== EXERCISE INSTRUCTIONS ==
Take the data that sits below and write it out again exactly.

== MATERIALS PROVIDED ==
-----

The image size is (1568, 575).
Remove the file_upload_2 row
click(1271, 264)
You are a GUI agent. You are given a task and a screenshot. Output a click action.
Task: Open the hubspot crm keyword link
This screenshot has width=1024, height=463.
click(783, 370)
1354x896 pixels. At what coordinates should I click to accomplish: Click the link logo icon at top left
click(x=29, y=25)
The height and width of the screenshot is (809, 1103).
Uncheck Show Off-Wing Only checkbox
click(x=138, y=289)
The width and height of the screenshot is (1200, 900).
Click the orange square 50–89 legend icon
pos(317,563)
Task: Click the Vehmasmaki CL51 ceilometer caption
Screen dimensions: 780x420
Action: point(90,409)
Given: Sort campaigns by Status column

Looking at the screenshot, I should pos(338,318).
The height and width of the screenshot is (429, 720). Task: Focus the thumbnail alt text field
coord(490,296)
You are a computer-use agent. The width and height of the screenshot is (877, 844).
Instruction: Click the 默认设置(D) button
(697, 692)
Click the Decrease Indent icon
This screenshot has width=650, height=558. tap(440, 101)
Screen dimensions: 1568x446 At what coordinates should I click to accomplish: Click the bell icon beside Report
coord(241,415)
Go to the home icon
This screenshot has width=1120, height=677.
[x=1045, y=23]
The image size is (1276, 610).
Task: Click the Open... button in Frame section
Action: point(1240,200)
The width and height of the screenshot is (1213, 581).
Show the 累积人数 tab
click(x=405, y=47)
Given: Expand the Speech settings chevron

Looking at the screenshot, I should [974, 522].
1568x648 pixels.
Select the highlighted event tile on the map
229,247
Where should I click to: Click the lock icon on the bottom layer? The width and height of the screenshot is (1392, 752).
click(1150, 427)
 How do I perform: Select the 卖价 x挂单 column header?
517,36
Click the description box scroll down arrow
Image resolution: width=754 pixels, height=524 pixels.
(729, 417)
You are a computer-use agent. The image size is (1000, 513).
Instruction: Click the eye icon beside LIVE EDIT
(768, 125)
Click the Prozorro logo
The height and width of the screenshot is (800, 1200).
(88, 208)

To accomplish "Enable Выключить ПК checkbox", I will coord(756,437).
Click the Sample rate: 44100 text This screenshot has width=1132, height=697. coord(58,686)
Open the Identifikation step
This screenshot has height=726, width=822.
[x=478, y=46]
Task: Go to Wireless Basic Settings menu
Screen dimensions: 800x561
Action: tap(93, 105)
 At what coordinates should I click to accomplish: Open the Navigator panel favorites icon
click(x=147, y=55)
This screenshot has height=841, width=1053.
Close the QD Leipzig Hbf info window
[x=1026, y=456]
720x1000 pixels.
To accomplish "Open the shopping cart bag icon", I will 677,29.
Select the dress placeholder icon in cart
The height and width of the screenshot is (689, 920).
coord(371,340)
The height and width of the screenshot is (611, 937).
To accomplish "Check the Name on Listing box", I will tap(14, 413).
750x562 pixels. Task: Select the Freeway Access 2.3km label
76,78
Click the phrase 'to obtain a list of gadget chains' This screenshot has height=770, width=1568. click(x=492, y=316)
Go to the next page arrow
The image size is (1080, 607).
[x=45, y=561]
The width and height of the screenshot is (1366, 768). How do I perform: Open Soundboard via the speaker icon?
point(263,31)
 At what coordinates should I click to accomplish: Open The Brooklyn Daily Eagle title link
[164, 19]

-----

== ANSWER ==
The image size is (1568, 575).
Remove the file_upload_2 row
click(1271, 264)
You are a GUI agent. You are given a task and a screenshot. Output a click action.
Task: Open the hubspot crm keyword link
This screenshot has width=1024, height=463.
click(783, 370)
1354x896 pixels. At what coordinates should I click to accomplish: Click the link logo icon at top left
click(x=29, y=25)
The height and width of the screenshot is (809, 1103).
Uncheck Show Off-Wing Only checkbox
click(x=138, y=289)
The width and height of the screenshot is (1200, 900).
Click the orange square 50–89 legend icon
pos(317,563)
Task: Click the Vehmasmaki CL51 ceilometer caption
Screen dimensions: 780x420
Action: point(90,409)
Given: Sort campaigns by Status column

Looking at the screenshot, I should pos(338,318).
The height and width of the screenshot is (429, 720). Task: Focus the thumbnail alt text field
coord(490,296)
You are a computer-use agent. The width and height of the screenshot is (877, 844).
Instruction: Click the 默认设置(D) button
(697, 692)
Click the Decrease Indent icon
This screenshot has width=650, height=558. tap(440, 101)
Screen dimensions: 1568x446 At what coordinates should I click to accomplish: Click the bell icon beside Report
coord(241,415)
Go to the home icon
This screenshot has width=1120, height=677.
[x=1045, y=23]
The image size is (1276, 610).
Task: Click the Open... button in Frame section
Action: point(1240,200)
The width and height of the screenshot is (1213, 581).
Show the 累积人数 tab
click(x=405, y=47)
Given: Expand the Speech settings chevron

Looking at the screenshot, I should [974, 522].
1568x648 pixels.
Select the highlighted event tile on the map
229,247
Where should I click to: Click the lock icon on the bottom layer? The width and height of the screenshot is (1392, 752).
click(1150, 427)
 How do I perform: Select the 卖价 x挂单 column header?
517,36
Click the description box scroll down arrow
Image resolution: width=754 pixels, height=524 pixels.
(729, 417)
You are a computer-use agent. The image size is (1000, 513).
Instruction: Click the eye icon beside LIVE EDIT
(768, 125)
Click the Prozorro logo
The height and width of the screenshot is (800, 1200).
(88, 208)

To accomplish "Enable Выключить ПК checkbox", I will coord(756,437).
Click the Sample rate: 44100 text This screenshot has width=1132, height=697. coord(58,686)
Open the Identifikation step
This screenshot has height=726, width=822.
[x=478, y=46]
Task: Go to Wireless Basic Settings menu
Screen dimensions: 800x561
Action: tap(93, 105)
 At what coordinates should I click to accomplish: Open the Navigator panel favorites icon
click(x=147, y=55)
This screenshot has height=841, width=1053.
Close the QD Leipzig Hbf info window
[x=1026, y=456]
720x1000 pixels.
To accomplish "Open the shopping cart bag icon", I will 677,29.
Select the dress placeholder icon in cart
The height and width of the screenshot is (689, 920).
coord(371,340)
The height and width of the screenshot is (611, 937).
To accomplish "Check the Name on Listing box", I will tap(14, 413).
750x562 pixels. Task: Select the Freeway Access 2.3km label
76,78
Click the phrase 'to obtain a list of gadget chains' This screenshot has height=770, width=1568. click(x=492, y=316)
Go to the next page arrow
The image size is (1080, 607).
[x=45, y=561]
The width and height of the screenshot is (1366, 768). How do I perform: Open Soundboard via the speaker icon?
point(263,31)
 At what coordinates should I click to accomplish: Open The Brooklyn Daily Eagle title link
[164, 19]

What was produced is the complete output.